Ce scénario est celui qui prend à bras-le-corps les problèmes du pays avec pour objectif stratégique de lancer les chantiers de la construction d'une économie hors pétrole et d'une base diversifiée d'exportations. Ces objectifs sont à moyen et long termes et vont demander la mise en place et le suivi rigoureux de politiques globales et cohérentes pour sortir graduellement le pays de la crise profonde dans laquelle il est plongé. Ce scénario est celui qui fait un pari sur l'avenir et doit être pris en considération.

D. Conclusion
Il est impératif que les décideurs relèvent frontalement les défis et mettent en place une stratégie cohérente de réformes.

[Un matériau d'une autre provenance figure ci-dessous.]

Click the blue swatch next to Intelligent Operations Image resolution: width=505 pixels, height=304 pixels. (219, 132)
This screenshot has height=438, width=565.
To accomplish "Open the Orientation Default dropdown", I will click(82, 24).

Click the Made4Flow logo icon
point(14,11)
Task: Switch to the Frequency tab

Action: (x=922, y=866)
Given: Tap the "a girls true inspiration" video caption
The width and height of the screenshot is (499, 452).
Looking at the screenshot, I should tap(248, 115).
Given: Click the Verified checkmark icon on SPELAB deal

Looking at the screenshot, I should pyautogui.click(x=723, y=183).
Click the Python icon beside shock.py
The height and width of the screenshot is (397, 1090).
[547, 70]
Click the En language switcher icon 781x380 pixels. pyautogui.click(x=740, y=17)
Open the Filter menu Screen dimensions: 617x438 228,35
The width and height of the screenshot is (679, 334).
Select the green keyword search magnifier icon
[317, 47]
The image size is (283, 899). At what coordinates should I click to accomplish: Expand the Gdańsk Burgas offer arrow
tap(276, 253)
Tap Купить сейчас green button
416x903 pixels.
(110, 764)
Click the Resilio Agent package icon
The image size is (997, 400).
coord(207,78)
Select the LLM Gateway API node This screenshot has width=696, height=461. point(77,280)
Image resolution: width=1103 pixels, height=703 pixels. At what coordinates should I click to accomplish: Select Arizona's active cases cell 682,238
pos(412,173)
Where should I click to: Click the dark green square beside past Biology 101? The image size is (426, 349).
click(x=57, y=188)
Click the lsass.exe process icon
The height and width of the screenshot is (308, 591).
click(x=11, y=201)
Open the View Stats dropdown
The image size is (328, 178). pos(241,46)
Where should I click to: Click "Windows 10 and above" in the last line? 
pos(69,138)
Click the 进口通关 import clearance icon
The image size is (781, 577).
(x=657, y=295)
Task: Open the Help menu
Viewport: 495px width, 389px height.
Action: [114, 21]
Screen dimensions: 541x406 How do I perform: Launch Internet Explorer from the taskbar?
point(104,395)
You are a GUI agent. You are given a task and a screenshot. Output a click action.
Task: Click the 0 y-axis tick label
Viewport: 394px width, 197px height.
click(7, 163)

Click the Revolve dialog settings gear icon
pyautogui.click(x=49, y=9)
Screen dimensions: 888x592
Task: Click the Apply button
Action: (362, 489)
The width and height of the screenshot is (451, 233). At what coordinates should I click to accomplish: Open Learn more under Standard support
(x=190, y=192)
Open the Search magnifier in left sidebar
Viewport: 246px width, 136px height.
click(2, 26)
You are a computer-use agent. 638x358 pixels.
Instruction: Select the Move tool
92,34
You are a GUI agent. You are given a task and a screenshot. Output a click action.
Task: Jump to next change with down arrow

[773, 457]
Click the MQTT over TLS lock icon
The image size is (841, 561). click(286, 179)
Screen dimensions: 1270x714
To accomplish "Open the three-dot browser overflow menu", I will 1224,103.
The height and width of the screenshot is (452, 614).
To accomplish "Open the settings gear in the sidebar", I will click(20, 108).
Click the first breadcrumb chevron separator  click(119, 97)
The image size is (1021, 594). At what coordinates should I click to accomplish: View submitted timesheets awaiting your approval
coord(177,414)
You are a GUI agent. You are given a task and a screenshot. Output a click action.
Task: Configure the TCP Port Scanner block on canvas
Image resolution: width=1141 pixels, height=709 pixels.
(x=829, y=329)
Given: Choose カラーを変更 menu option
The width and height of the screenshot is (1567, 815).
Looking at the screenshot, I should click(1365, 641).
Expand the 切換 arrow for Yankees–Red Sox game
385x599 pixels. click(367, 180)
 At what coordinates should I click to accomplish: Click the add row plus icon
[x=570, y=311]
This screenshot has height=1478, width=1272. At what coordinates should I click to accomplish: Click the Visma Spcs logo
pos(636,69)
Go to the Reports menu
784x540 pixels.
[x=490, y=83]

Cette dernière s'appuiera sur les atouts du pays, notamment : (i)- des ressources humaines de qualité ; (ii)- une meilleure compétitivité extérieure ; (iii)- des marges de manœuvre pour profiter du boom technologique vert et numérique ; et (iv)- une dette extérieure très faible. Plus important, cette stratégie doit être articulée autour de bonnes politiques publiques et doit mobiliser les financements conséquents. Enfin, les autorités doivent se donner les moyens d'un suivi rigoureux de la stratégie arrêtée.